Je gaat weg. Je komt terug. & Zo gaat ‘t leven door, tussendoor elkanders polen, waarbij je ergens denkt iets meer jezelf te zijn. Te zijn geworden.
Dat zeg ik tegen mezelf, in gedachten, terwijl ik alweer een rugzak aan ‘t inpakken ben om een dagje naar Nijmegen te gaan. Even de mensen bezoeken op wiens huis & dieren Tineke & ik vorig jaar hebben gepast.

De avond ervoor ben ik door Jan voor de deur afgezet. Plasje doen & Jan gaat verder, op zoek naar z’n dochter die ook in Amsterdam woont.
We hadden voor vertrek bij hem thuis alles nogmaals besproken, de stand van zaken, de broers & de doden, want hij las aan dezelfde huiskamertafel wat ik tijdens m’n verblijf allemaal geschreven had, zelfs die ochtend nog. We hadden uitzicht op de foto aan de muur, van ons 6-en, als we ons hoofd hieven, schuin opzij.

Op volgorde van l naar r (tussen haakjes volgorde in leeftijd van o naar j): Carel (3), Marc (6), Theo (2), Quint (5), ik (4), Jan (1).

‘Kutstuk,’ palindroomde hij over de 1 na laatste post.
Een hinnik, een snuif. Waarschijnlijk allebei. We wisten wat we beiden bedoelden.

Tineke heeft een andere wagen. De vorige 2e-hands was gister voor de 3e keer stil gaan staan in eenzelfde aantal reparaties tijd. Deze maakt meer lawaai, maar ik kom boven dat geluid uit dankzij gesloten ramen. Snel de ramen open bij filevorming. & Even de mond dicht.
Wederom ‘tzelfde onderwerp onderweg. M’n broers, m’n verblijf & m’n teksten.
‘Maar ik heb nog niet alles gelezen,’ zegt Tineke.
‘Zal ik ze voorlezen?’ vraag ik.
& Vanaf m’n telefoon verbind ik haar met m’n korte verblijf in ‘t noorden.

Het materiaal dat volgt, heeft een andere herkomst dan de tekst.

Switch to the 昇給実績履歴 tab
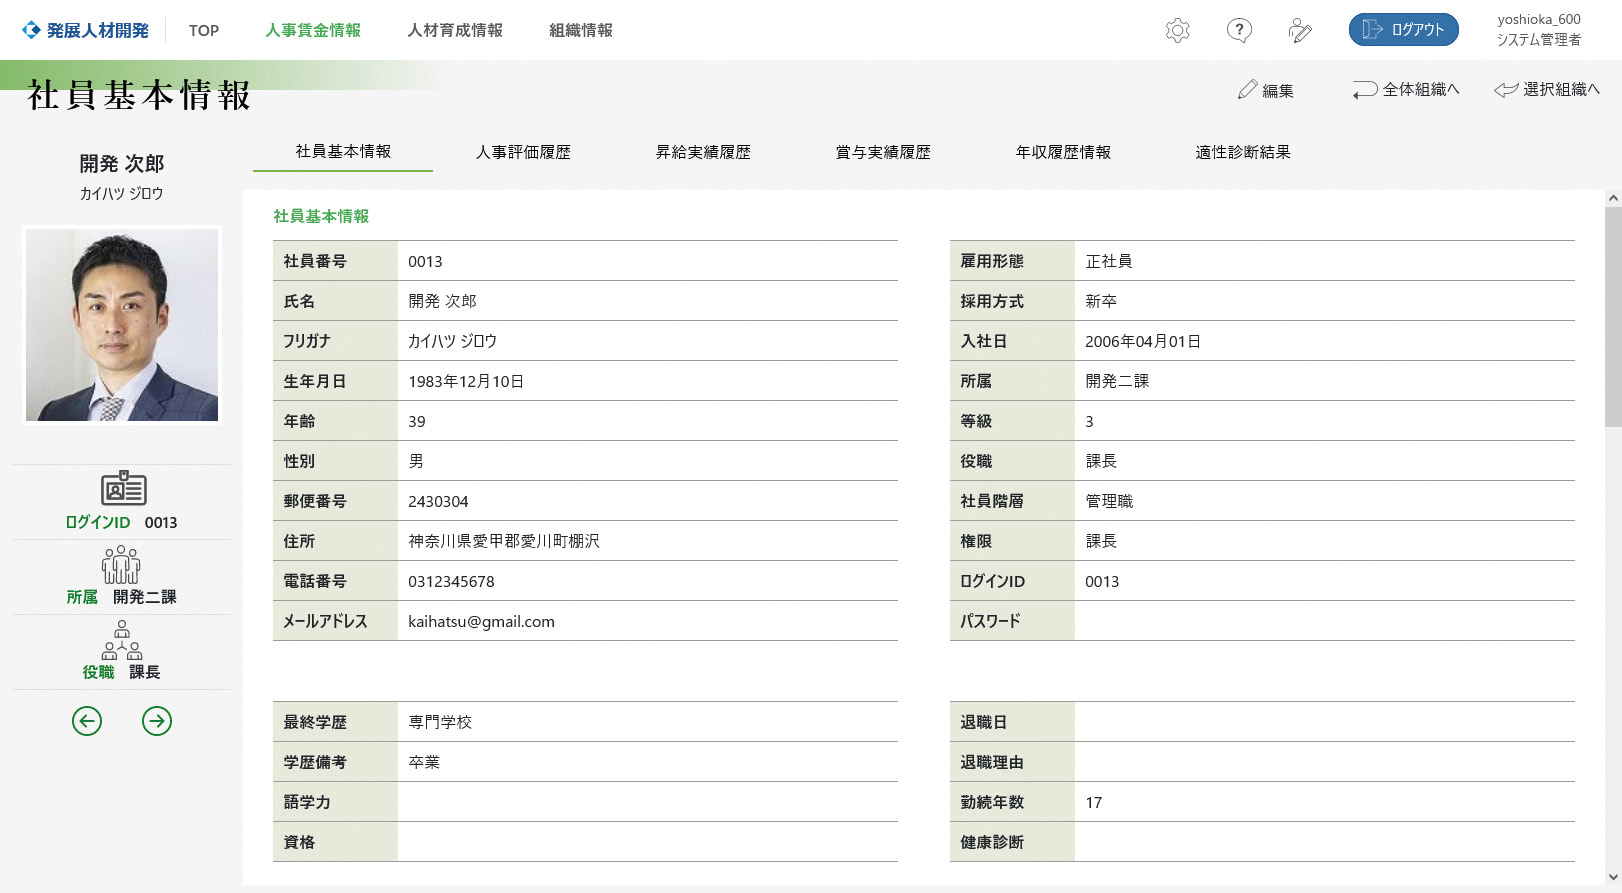 coord(703,152)
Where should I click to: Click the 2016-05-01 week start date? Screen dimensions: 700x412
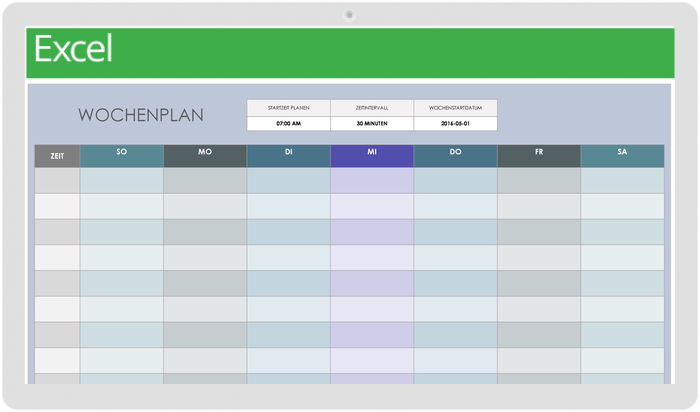coord(455,123)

Soms stop ik. De weg moet in de gaten gehouden worden, ‘t verkeer evenzo; we zijn gewend met z’n 2-en te rijden.
& Een slokje water kan ook geen kwaad. M’n verstokte keel kan ik na enkele druppels weer verder laten gaan.

”t Is vreemd om thuis te komen & de volgende ochtend alweer weg te gaan,’ zeg ik tijdens een korte file tussendoor.
‘Ja,’ zegt Tineke.
Hoe vaak zij zichzelf in dat opzicht al niet voorbijgelopen is, bedenk ik me. Dat betekent haar ‘Ja’.
Waar ‘t 1 nog na staat te sudderen, wordt ‘t volgende gerecht alweer bereid. ‘t Lijkt niet minder lekker te worden, maar ‘t voorgaande is nog niet op z’n bestemming aangekomen.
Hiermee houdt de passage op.